▸ RECORDED DATA
——
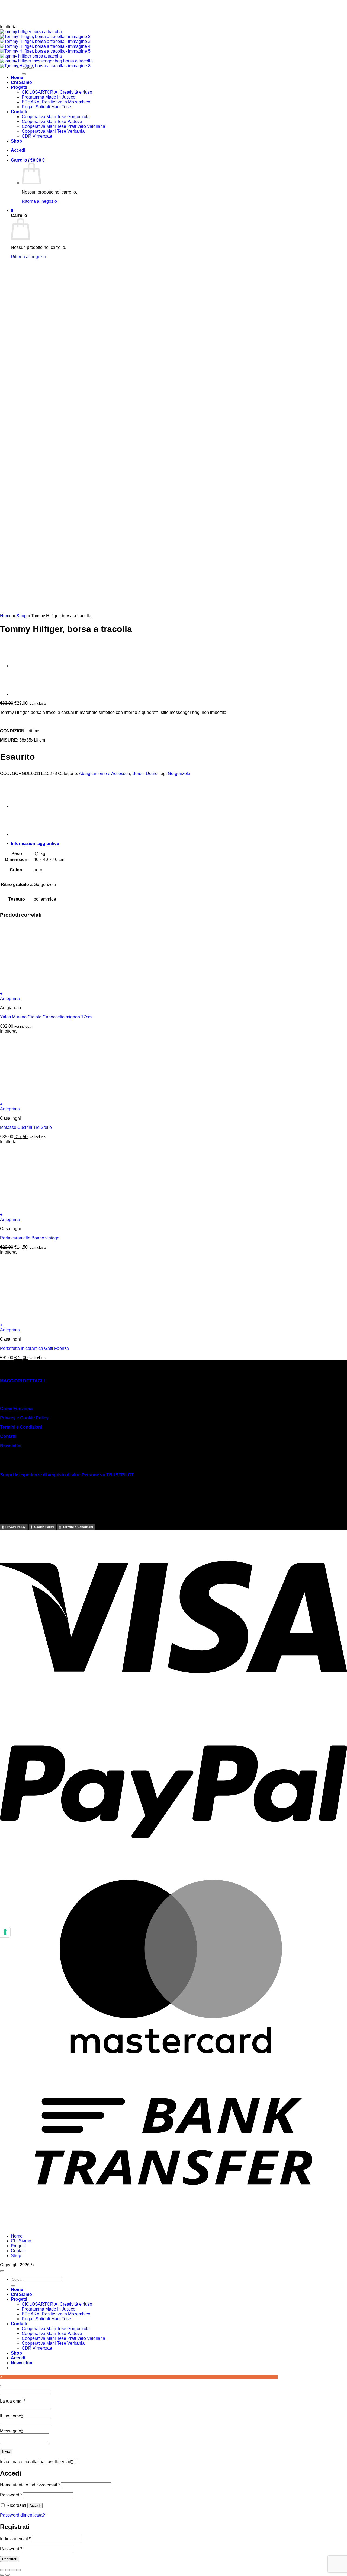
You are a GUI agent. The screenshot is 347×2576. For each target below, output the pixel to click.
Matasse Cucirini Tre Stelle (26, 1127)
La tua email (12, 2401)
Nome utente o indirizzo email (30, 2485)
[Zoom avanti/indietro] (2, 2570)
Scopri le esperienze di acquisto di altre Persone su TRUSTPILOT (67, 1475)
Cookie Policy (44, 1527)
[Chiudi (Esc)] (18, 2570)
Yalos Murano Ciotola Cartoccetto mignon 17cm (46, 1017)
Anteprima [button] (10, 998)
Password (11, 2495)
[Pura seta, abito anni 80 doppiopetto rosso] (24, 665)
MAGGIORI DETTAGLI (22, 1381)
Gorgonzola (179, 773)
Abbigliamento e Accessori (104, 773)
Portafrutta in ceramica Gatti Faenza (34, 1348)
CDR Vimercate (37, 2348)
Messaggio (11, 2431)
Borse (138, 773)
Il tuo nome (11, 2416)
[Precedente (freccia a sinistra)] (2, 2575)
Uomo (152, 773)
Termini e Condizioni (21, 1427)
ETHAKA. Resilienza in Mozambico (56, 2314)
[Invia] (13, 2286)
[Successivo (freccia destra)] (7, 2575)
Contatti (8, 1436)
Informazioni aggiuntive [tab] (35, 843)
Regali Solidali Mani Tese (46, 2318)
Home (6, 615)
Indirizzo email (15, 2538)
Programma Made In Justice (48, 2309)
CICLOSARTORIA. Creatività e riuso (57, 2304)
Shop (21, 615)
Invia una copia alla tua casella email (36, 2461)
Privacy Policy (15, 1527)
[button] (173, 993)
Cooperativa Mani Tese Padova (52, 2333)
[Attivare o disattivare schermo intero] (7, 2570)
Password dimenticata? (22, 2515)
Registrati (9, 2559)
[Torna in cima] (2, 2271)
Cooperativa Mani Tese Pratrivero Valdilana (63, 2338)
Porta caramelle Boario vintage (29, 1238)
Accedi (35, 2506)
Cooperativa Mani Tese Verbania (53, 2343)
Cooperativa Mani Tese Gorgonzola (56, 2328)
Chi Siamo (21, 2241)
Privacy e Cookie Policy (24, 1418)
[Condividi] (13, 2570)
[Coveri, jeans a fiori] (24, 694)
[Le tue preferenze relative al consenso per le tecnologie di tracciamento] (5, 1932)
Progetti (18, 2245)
——
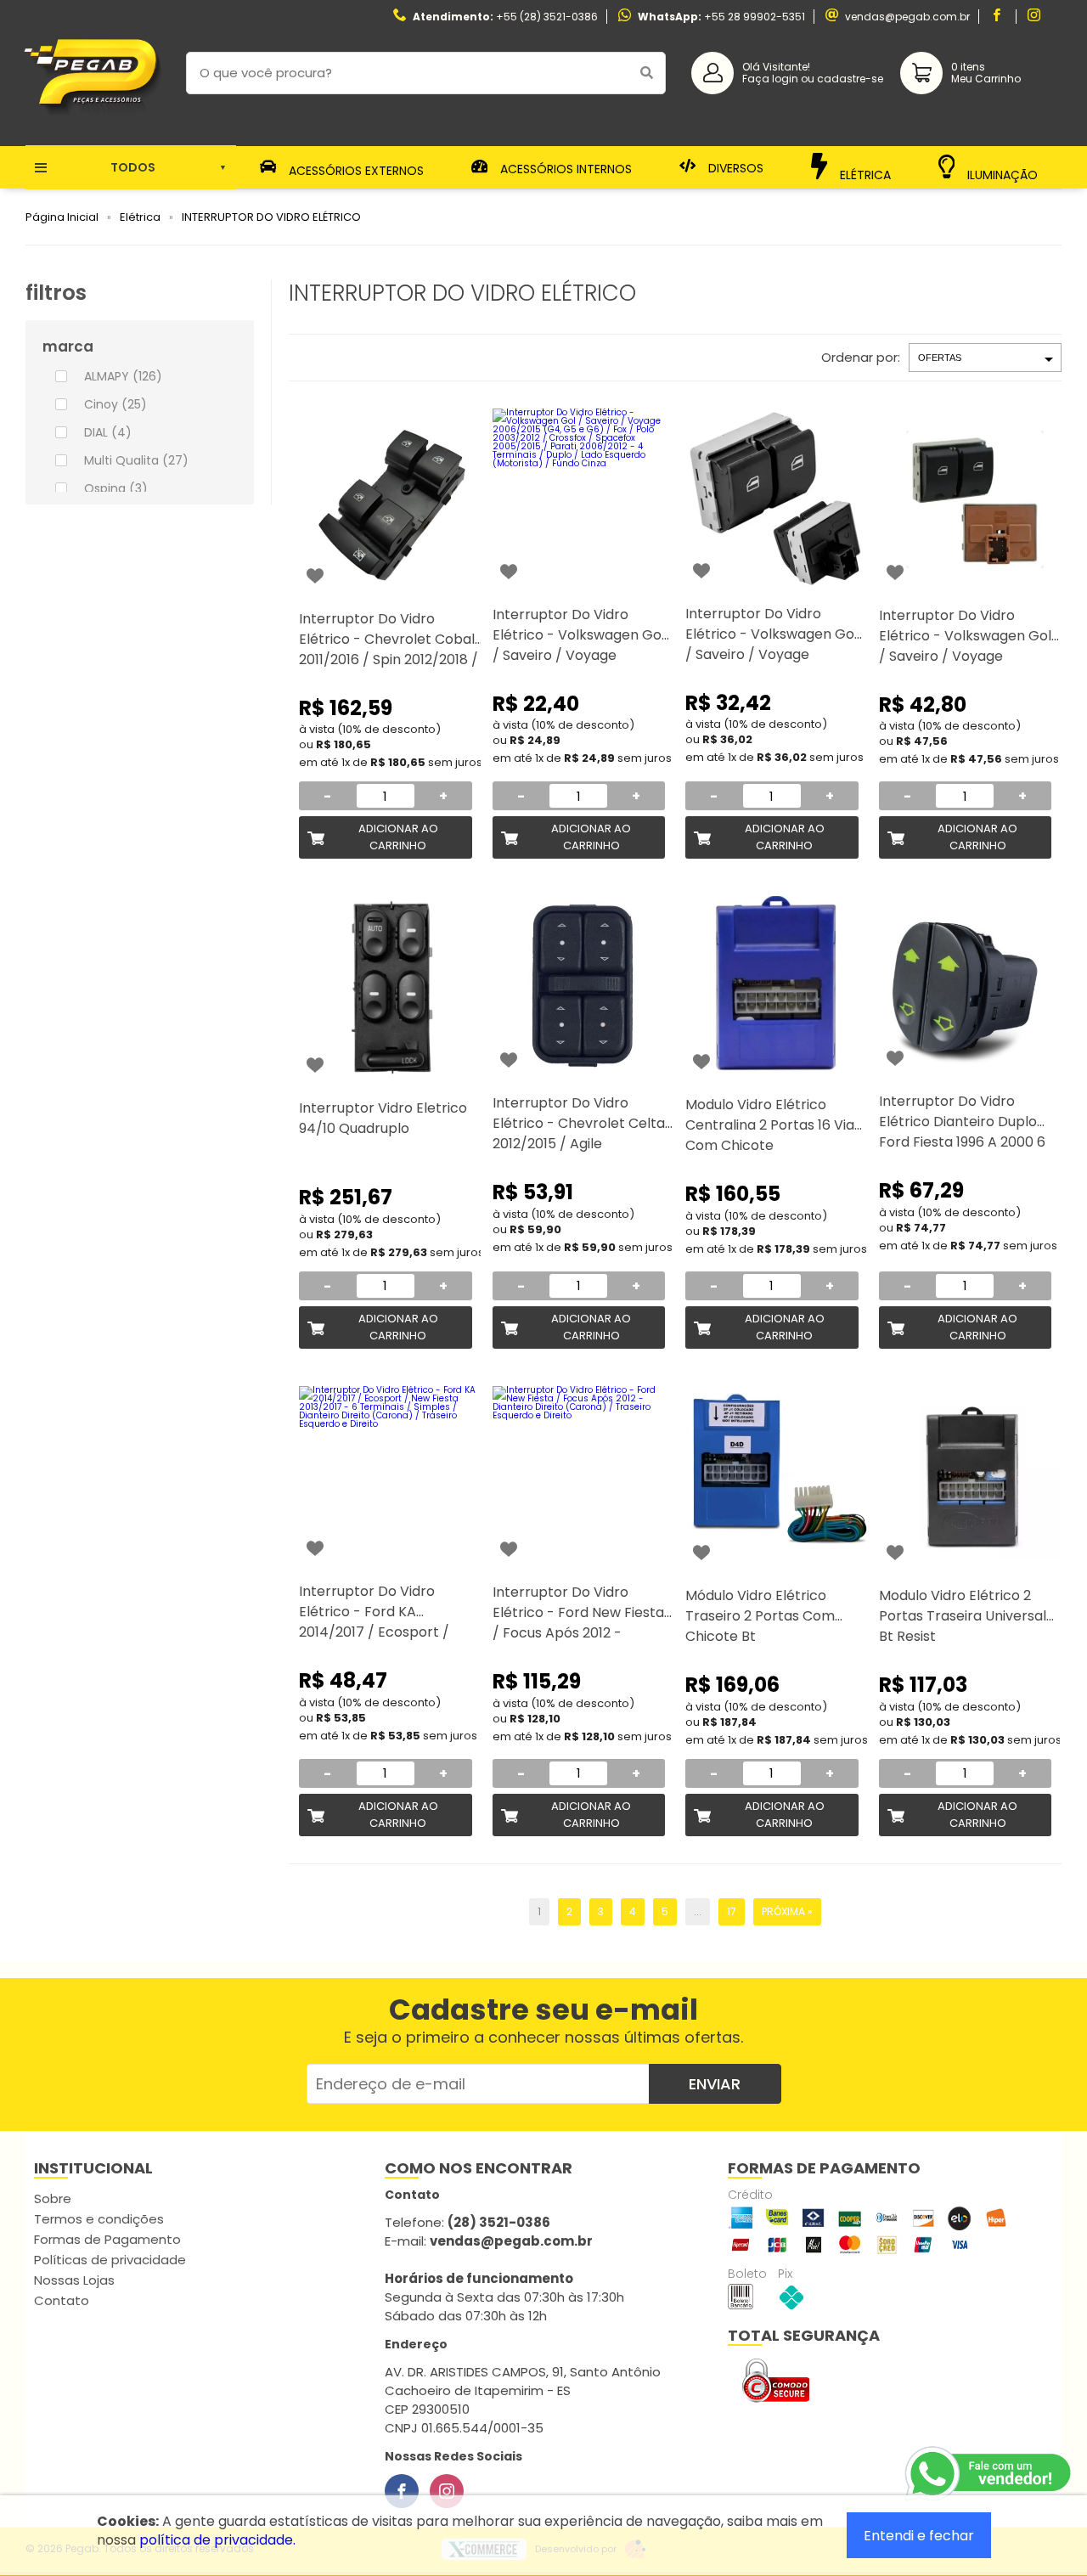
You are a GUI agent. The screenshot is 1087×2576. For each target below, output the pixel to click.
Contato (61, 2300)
——
▸ EXERCISE
From the records above, repeat exactly the lines from the one with "You are a GUI agent. The screenshot is 347×2576." through the one with "Progetti (18, 2245)", both included.

▸ WRITTEN SOLUTION
You are a GUI agent. The screenshot is 347×2576. For each target below, output the pixel to click.
Matasse Cucirini Tre Stelle (26, 1127)
La tua email (12, 2401)
Nome utente o indirizzo email (30, 2485)
[Zoom avanti/indietro] (2, 2570)
Scopri le esperienze di acquisto di altre Persone su TRUSTPILOT (67, 1475)
Cookie Policy (44, 1527)
[Chiudi (Esc)] (18, 2570)
Yalos Murano Ciotola Cartoccetto mignon 17cm (46, 1017)
Anteprima [button] (10, 998)
Password (11, 2495)
[Pura seta, abito anni 80 doppiopetto rosso] (24, 665)
MAGGIORI DETTAGLI (22, 1381)
Gorgonzola (179, 773)
Abbigliamento e Accessori (104, 773)
Portafrutta in ceramica Gatti Faenza (34, 1348)
CDR Vimercate (37, 2348)
Messaggio (11, 2431)
Borse (138, 773)
Il tuo nome (11, 2416)
[Precedente (freccia a sinistra)] (2, 2575)
Uomo (152, 773)
Termini e Condizioni (21, 1427)
ETHAKA. Resilienza in Mozambico (56, 2314)
[Invia] (13, 2286)
[Successivo (freccia destra)] (7, 2575)
Contatti (8, 1436)
Informazioni aggiuntive [tab] (35, 843)
Regali Solidali Mani Tese (46, 2318)
Home (6, 615)
Indirizzo email (15, 2538)
Programma Made In Justice (48, 2309)
CICLOSARTORIA. Creatività e riuso (57, 2304)
Shop (21, 615)
Invia una copia alla tua casella email (36, 2461)
Privacy Policy (15, 1527)
[button] (173, 993)
Cooperativa Mani Tese Padova (52, 2333)
[Attivare o disattivare schermo intero] (7, 2570)
Password dimenticata? (22, 2515)
Registrati (9, 2559)
[Torna in cima] (2, 2271)
Cooperativa Mani Tese Pratrivero Valdilana (63, 2338)
Porta caramelle Boario vintage (29, 1238)
Accedi (35, 2506)
Cooperativa Mani Tese Verbania (53, 2343)
Cooperativa Mani Tese Gorgonzola (56, 2328)
Chi Siamo (21, 2241)
Privacy e Cookie Policy (24, 1418)
[Condividi] (13, 2570)
[Coveri, jeans a fiori] (24, 694)
[Le tue preferenze relative al consenso per le tecnologie di tracciamento] (5, 1932)
Progetti (18, 2245)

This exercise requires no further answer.